Source text:

## Begin

Hoppers' Skipworth battles expectations, self

Wednesday, July 22, 2009
(Updated 9:32 am)

GREENSBORO — Kyle Skipworth has forged a nice little relationship with adversity.

That's what happens when your first two years of professional baseball have been spent hovering around the dreaded Mendoza line. And when strikeouts are an all-too-common part of your game.

The Greensboro Grasshoppers catcher, a top Florida Marlins prospect, has been taking his lumps since bypassing a scholarship to Arizona State last spring and signing a lucrative contract as a top-10 draft pick.

As an 18-year-old entering a cold, tough world of professionals, no one ever said it would be easy.

Then again, Skipworth probably never knew it would be this hard.

* * * 

"I was king of the mountain for one day, and then everyone wants to come along and knock the king off the mountain," Skipworth says.

## End

Data listing:
## Begin

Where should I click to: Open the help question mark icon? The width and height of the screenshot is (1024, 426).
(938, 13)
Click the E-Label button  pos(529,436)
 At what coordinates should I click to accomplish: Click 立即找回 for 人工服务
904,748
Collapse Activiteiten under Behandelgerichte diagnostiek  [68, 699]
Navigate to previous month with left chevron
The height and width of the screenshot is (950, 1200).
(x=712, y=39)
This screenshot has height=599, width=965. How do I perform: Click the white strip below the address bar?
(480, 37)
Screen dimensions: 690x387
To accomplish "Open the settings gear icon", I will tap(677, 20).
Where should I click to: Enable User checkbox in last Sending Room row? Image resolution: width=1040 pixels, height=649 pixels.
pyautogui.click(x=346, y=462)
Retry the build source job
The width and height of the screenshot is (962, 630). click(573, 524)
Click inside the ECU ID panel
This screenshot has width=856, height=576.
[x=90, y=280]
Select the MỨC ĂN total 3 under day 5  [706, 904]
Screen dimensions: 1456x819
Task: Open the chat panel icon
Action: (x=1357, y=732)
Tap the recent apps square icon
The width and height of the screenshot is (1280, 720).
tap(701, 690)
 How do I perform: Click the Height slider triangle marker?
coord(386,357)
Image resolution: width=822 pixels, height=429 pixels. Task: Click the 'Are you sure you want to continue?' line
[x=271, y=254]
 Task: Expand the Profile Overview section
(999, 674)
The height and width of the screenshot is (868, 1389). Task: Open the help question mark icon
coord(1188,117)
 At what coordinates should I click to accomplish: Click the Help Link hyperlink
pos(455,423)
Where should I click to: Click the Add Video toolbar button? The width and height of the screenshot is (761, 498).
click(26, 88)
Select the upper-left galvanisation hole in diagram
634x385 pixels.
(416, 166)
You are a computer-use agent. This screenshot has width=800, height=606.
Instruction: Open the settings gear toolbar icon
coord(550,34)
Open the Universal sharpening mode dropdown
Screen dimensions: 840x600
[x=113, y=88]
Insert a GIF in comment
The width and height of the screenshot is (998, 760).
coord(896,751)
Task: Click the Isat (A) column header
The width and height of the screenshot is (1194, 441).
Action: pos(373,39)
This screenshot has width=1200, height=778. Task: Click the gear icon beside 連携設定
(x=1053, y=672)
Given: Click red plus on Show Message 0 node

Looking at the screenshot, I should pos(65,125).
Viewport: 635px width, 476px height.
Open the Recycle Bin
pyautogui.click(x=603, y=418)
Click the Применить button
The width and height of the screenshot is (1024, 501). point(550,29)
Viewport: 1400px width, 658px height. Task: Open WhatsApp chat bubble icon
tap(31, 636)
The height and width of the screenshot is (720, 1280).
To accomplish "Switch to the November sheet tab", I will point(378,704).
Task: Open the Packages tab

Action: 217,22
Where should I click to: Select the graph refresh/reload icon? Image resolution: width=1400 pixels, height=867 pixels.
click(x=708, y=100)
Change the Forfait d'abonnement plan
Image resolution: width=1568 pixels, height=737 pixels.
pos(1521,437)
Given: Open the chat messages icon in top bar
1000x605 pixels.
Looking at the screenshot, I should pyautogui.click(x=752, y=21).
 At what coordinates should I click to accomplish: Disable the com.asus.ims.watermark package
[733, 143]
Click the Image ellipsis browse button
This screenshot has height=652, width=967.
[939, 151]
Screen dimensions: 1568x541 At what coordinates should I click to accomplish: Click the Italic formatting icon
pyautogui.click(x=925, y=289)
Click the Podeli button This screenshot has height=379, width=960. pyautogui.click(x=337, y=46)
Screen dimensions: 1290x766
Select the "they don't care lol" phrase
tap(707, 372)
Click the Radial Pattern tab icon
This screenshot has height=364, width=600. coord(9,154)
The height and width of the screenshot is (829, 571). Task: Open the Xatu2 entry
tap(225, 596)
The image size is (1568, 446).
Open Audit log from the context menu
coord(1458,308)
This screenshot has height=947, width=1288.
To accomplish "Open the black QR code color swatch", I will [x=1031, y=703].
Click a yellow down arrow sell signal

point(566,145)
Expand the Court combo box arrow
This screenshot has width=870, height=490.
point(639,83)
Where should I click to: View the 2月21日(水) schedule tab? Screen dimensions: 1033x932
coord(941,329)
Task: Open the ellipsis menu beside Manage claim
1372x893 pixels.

## End

Goal:
Extend the article on Kyle Skipworth's struggles with the Greensboro Grasshoppers, picking up after its last sentence.

The reply:
His dad, Spencer, describes where he was as "Cloud Nine."

The awards started rolling in for Skipworth as a high school senior in Riverside, Calif., and suddenly he was Gatorade National Baseball Player of the Year and off to the ESPYs, where he lunched with NFL quarterback Matt Leinart.

The draft went pretty well, too, when he was the No. 6 pick and received a $2.3 million signing bonus.

All that means nothing when you step up to the plate as a professional, but it does impact how you're viewed. The guys on your team all know who you're supposed to be a star.

"I think maybe at first," Skipworth says.

"But I hope that the perception is that I don't think of myself any differently. Obviously, in a sense I am different than everyone else, but in the clubhouse I'm one of the guys."

But Skipworth is right. Like it or not, he is different simply because of his draft position.

"They expect a great deal of things from me," as he puts it, and that attention is the reason that he, and not his teammates, heard this chant from opposing fans.

"2.2 million dollars! Is he worth it?"

"HELL NO!"

It's also the reason he found himself trying too hard in the Gulf Coast League last season, when he batted .208 while trying to show he was worth the investment.

"I always told myself no," he says of feeling the pressure. "But, I mean, in reality there was."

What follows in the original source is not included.